REQUIRED WORK
Repeat every record below exactly, but leave out any pictures.
• • •
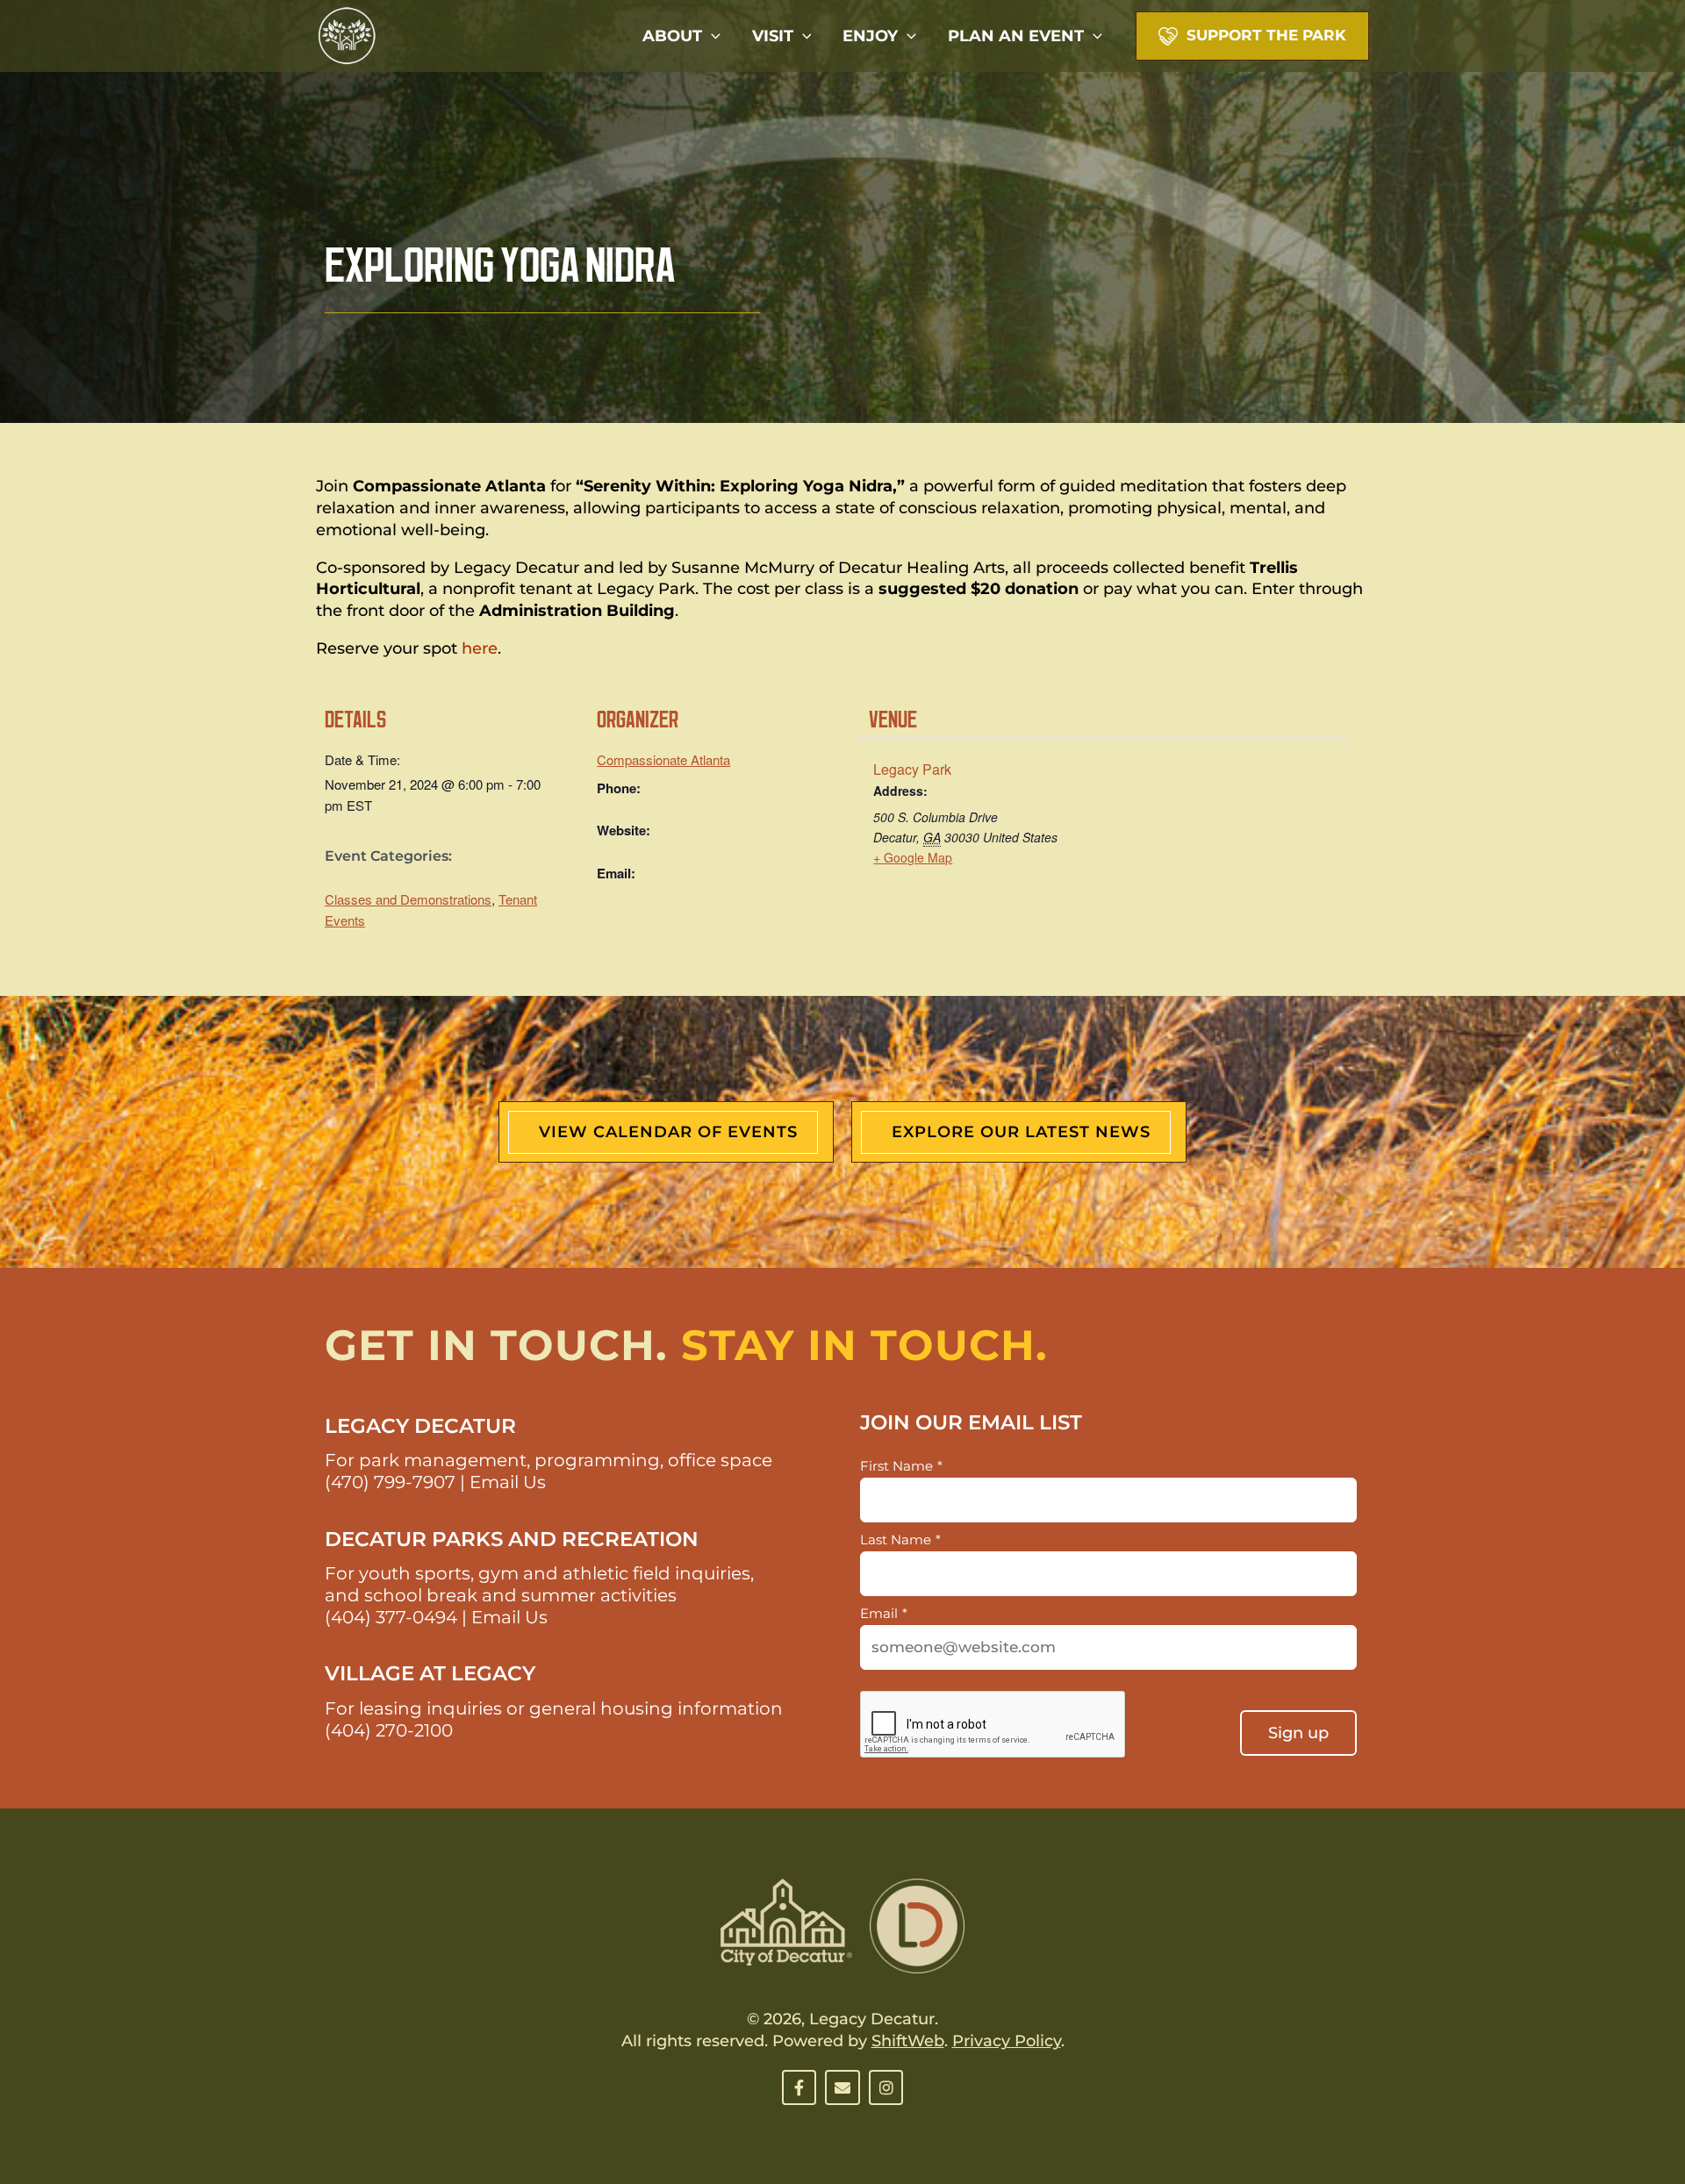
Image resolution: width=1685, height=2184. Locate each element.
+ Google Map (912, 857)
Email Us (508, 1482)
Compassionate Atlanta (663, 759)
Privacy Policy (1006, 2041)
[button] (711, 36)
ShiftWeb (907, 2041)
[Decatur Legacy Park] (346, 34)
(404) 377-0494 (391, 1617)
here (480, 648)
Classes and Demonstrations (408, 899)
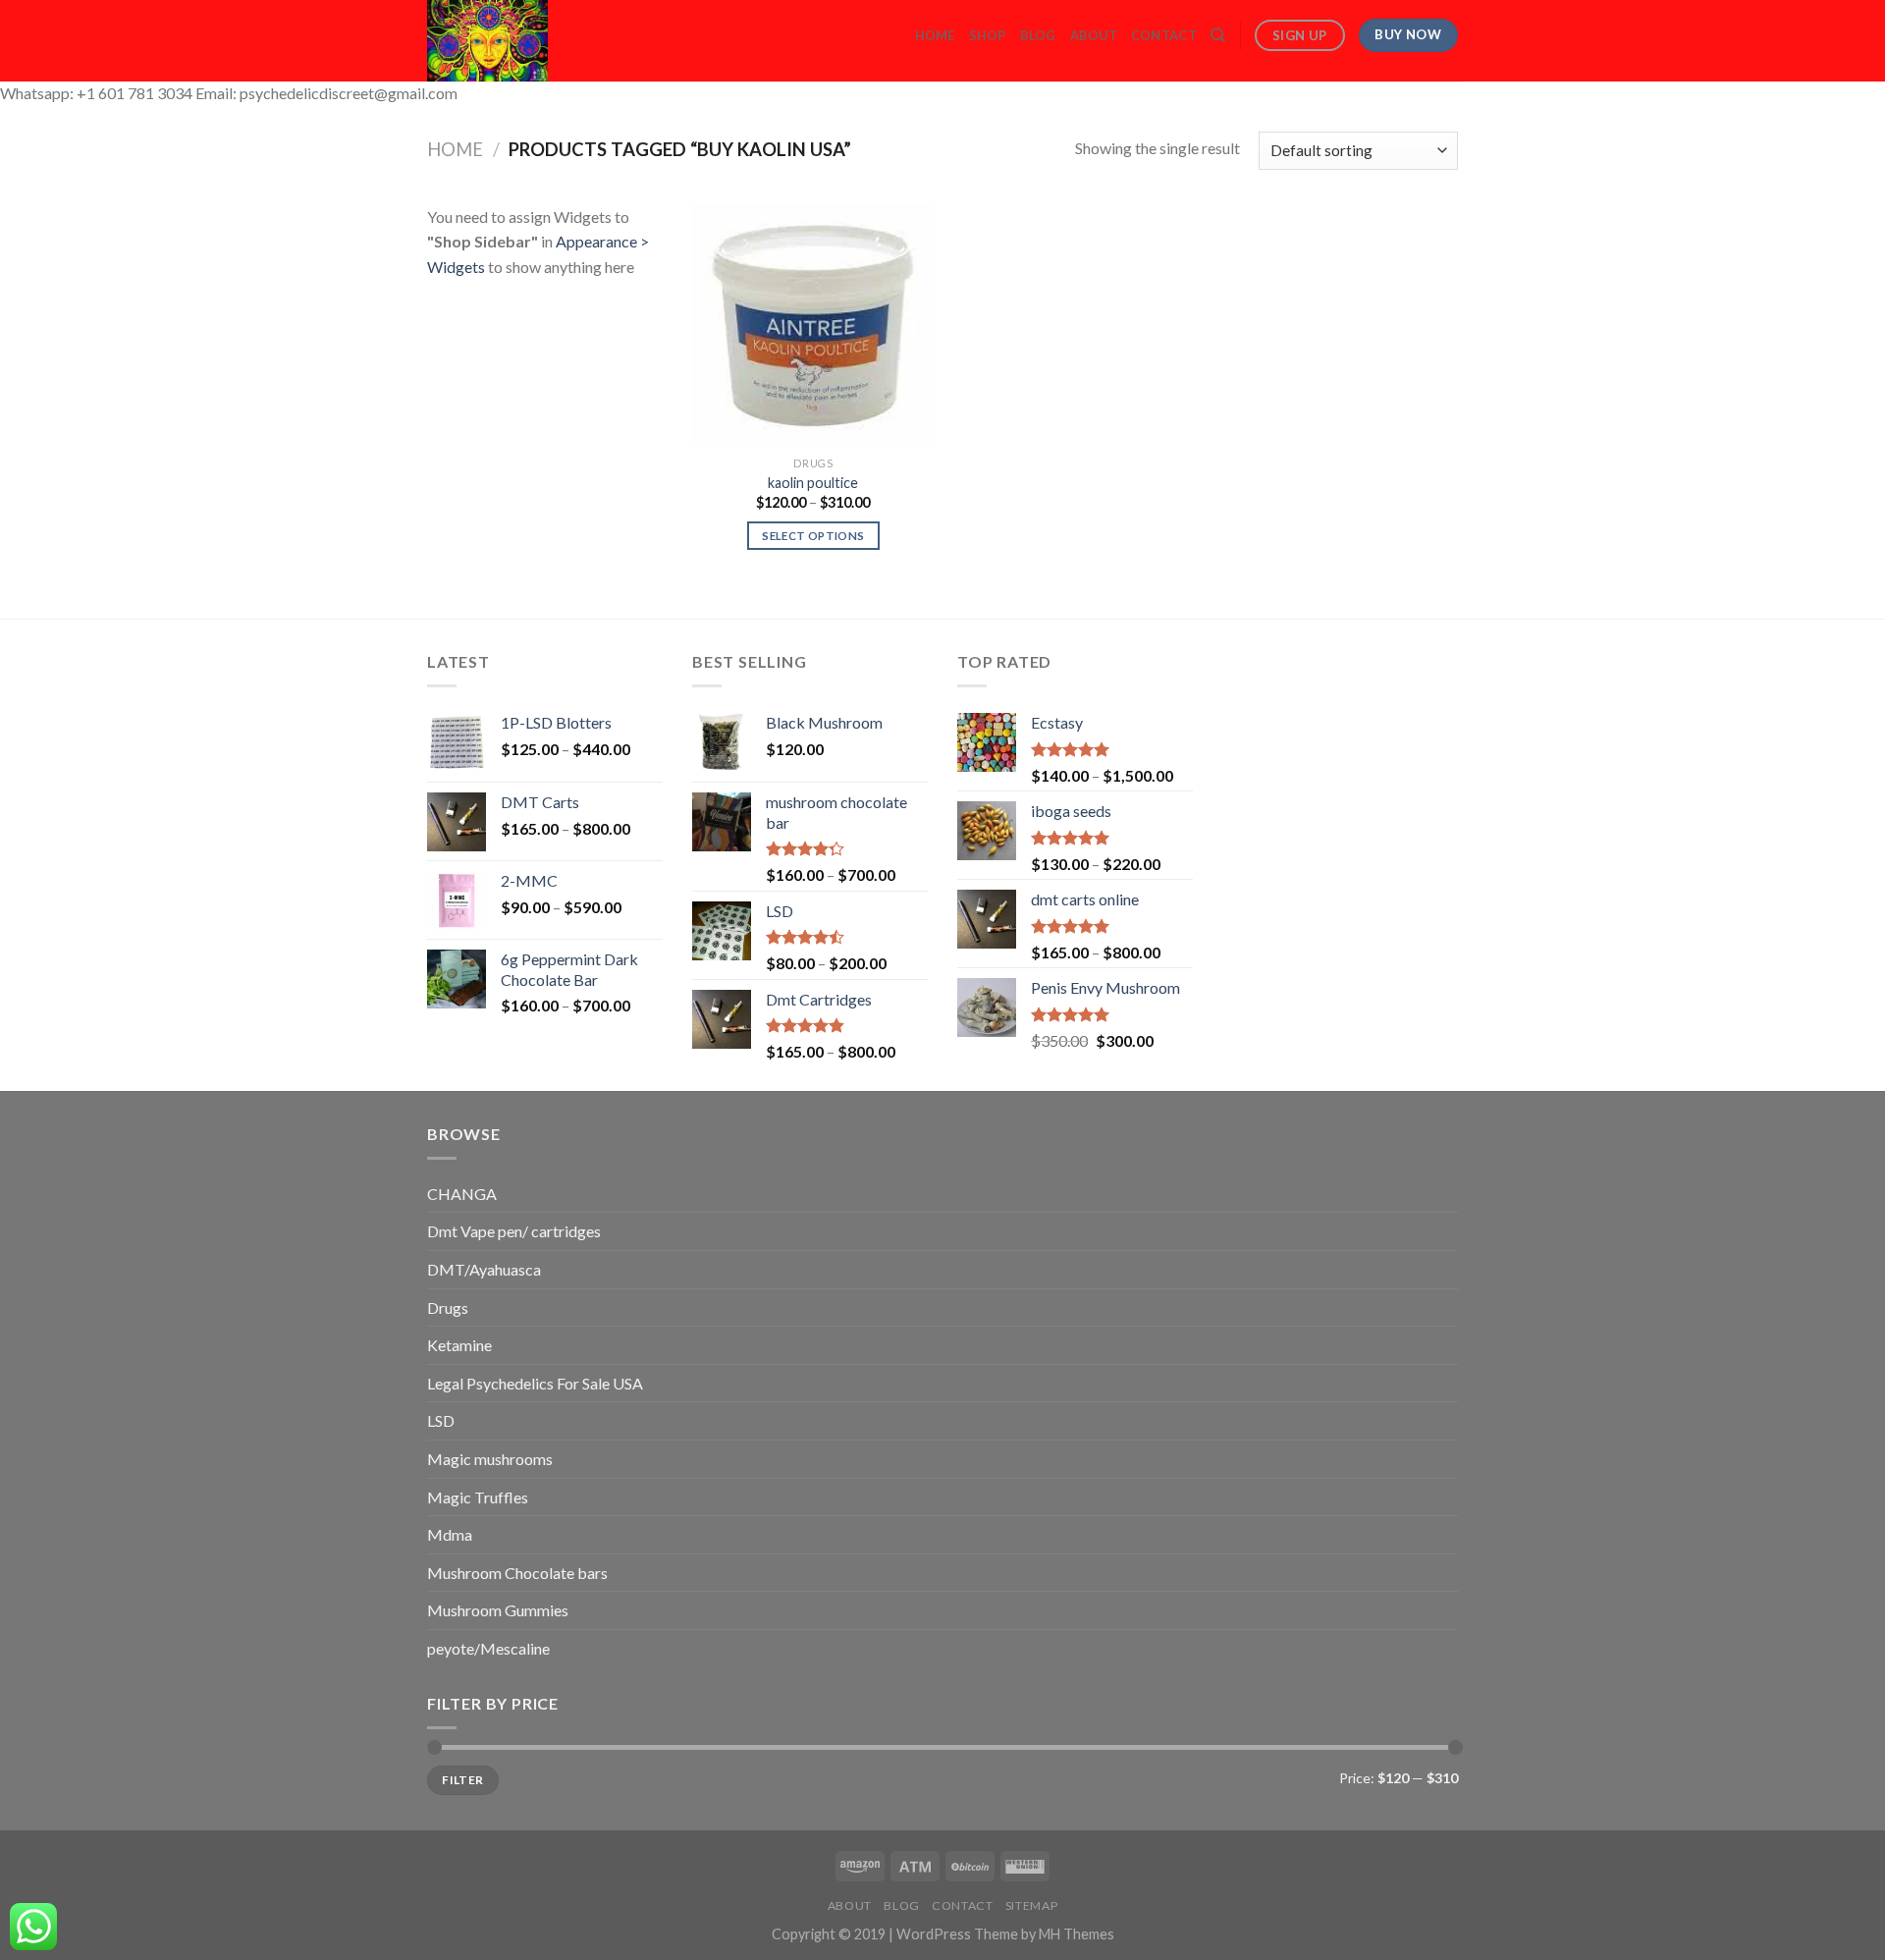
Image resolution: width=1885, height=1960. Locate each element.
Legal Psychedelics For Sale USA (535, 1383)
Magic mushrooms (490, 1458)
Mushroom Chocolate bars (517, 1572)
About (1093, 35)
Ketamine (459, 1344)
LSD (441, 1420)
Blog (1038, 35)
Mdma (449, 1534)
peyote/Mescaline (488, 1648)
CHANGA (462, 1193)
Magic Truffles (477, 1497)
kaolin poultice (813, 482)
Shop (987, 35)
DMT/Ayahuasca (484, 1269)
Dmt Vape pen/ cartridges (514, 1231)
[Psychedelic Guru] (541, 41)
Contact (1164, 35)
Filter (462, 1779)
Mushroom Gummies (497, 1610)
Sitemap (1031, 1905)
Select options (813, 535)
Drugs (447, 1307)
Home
• • •
RESULT FOR THIS TASK
Image resolution: width=1685, height=2184. Locate each element.
+ Google Map (912, 857)
Email Us (508, 1482)
Compassionate Atlanta (663, 759)
Privacy Policy (1006, 2041)
[button] (711, 36)
ShiftWeb (907, 2041)
[Decatur Legacy Park] (346, 34)
(404) 377-0494 (391, 1617)
here (480, 648)
Classes and Demonstrations (408, 899)
Image resolution: width=1885, height=1960. Locate each element.
Legal Psychedelics For Sale USA (535, 1383)
Magic mushrooms (490, 1458)
Mushroom Chocolate bars (517, 1572)
About (1093, 35)
Ketamine (459, 1344)
LSD (441, 1420)
Blog (1038, 35)
Mdma (449, 1534)
peyote/Mescaline (488, 1648)
CHANGA (462, 1193)
Magic Truffles (477, 1497)
kaolin poultice (813, 482)
Shop (987, 35)
DMT/Ayahuasca (484, 1269)
Dmt Vape pen/ cartridges (514, 1231)
[Psychedelic Guru] (541, 41)
Contact (1164, 35)
Filter (462, 1779)
Mushroom Gummies (497, 1610)
Sitemap (1031, 1905)
Select options (813, 535)
Drugs (447, 1307)
Home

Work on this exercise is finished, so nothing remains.